I have a pretty big sparse matrix (40,000 x 100,000+) and I want to replace an element by 1 if it is greater than some threshold. However, each row in the matrix has a unique threshold value (this is just a vector that is the length of the rows) so I want to go row by row and check if the elements of a particular row is greater than the unique threshold value for that row.
I originally attempted this problem with a for loop by going through all the non-zero elements of the sparse matrix but this took way too long since I have over 100 million plus elements to go through.

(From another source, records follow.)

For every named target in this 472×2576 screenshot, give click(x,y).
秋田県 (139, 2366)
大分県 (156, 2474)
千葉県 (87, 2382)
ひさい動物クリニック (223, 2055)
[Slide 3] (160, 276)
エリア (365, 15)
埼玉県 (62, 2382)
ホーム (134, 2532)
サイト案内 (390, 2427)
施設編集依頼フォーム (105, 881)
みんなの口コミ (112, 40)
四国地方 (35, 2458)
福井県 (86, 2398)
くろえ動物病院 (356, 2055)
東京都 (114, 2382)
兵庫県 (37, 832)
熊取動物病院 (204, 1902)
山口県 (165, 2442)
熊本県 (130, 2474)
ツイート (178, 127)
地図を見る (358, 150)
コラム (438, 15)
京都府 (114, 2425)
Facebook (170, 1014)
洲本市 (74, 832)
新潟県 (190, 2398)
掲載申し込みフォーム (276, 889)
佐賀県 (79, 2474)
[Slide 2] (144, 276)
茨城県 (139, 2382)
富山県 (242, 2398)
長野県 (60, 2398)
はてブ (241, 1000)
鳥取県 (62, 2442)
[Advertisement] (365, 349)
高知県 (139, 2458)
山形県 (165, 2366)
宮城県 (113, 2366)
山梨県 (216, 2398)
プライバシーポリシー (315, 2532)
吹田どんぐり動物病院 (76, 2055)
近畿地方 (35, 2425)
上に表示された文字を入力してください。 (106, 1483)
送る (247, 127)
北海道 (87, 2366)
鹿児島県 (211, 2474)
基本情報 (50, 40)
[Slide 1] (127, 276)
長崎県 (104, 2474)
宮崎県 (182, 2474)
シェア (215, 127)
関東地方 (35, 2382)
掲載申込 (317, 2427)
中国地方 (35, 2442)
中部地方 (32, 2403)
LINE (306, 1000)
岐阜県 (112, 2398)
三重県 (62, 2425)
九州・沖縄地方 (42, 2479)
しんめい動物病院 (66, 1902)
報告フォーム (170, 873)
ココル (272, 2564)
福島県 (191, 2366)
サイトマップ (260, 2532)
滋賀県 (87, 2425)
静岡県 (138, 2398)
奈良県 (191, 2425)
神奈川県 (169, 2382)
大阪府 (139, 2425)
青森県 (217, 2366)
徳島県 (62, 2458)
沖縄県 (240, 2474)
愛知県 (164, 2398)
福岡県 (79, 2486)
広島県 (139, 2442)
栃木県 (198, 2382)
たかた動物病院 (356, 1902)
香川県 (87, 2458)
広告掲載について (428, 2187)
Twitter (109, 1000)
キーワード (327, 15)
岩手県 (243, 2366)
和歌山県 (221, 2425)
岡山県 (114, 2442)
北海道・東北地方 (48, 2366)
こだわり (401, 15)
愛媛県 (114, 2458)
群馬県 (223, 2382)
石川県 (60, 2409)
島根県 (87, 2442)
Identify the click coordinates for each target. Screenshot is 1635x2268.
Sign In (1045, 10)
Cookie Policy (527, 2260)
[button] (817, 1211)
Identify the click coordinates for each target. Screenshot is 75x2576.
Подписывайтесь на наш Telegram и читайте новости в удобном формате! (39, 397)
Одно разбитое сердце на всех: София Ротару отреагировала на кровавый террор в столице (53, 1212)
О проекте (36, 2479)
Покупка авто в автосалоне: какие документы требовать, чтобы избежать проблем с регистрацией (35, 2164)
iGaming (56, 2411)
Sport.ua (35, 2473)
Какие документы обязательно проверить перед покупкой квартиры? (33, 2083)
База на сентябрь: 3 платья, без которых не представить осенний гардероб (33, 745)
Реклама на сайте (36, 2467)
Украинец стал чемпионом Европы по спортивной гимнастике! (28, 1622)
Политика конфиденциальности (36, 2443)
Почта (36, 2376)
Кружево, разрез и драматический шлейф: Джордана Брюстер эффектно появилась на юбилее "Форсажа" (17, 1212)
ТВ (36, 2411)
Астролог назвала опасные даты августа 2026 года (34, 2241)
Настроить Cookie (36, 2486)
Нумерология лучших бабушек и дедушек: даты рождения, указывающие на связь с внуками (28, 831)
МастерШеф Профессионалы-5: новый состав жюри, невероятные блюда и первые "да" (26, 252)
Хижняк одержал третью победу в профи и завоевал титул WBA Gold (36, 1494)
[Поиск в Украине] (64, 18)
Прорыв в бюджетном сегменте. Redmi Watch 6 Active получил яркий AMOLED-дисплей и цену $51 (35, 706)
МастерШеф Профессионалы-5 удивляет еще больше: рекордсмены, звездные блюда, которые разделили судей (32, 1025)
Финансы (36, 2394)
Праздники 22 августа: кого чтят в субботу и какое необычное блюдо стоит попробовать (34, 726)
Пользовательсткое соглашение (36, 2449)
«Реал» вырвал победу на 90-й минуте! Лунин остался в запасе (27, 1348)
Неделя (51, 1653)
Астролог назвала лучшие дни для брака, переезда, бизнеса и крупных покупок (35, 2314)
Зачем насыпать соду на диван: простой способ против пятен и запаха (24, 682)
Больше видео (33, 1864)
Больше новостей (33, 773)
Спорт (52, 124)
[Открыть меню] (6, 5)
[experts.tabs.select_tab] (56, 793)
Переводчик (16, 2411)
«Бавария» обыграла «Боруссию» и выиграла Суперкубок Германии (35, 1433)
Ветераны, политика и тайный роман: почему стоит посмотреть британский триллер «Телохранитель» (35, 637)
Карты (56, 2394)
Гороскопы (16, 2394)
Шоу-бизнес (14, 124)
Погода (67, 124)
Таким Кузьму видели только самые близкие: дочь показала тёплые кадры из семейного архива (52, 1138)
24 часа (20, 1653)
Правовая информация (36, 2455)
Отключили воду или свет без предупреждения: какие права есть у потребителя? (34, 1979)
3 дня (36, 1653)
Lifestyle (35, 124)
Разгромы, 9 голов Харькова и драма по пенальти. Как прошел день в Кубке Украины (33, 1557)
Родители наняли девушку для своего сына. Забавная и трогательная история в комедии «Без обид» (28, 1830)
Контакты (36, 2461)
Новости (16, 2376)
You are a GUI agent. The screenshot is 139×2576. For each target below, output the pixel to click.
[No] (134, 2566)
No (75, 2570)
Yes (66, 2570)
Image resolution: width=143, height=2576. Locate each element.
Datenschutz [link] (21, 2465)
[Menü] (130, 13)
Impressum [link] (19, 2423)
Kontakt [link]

number_of_elem <- matrix@x %>% length()
for (j in 1:number_of_elem){
threshold <- thres_array[j]
if (threshold == 0){
next
}
if (matrix@x[j] > threshold){
matrix@x[j] <- 1
}
}
I then began attempting to use the apply function but I was not able to exactly figure it out to work around the issue of skipping a threshold if it is zero. For reference, I first calculated the quantile of each row and I set my threshold to be above the 95th percentile. Since it is a sparse matrix some of the thresholds values are zeros.
Any ideas on how to approach this? From what I know in R it is highly preferred to vectorize the code and avoid for loops but I could not think of a sustainable method.
I modified @Bas solution so that it utilizes the sparsity of the matrix allowing to increase the performance.
mat@x[mat@x > thres_array[mat@i + 1] ] <- 1
mat@x
gives the non-zero elements of the sparse matrix and mat@i
gives what row that non-zero element belongs to (you have to add 1 since it is zero-indexed). Since the elements of thres_array
are based on the corresponding row you can make a logical vector from mat@x > thres_array[mat@i + 1]
and reassigns those values to 1.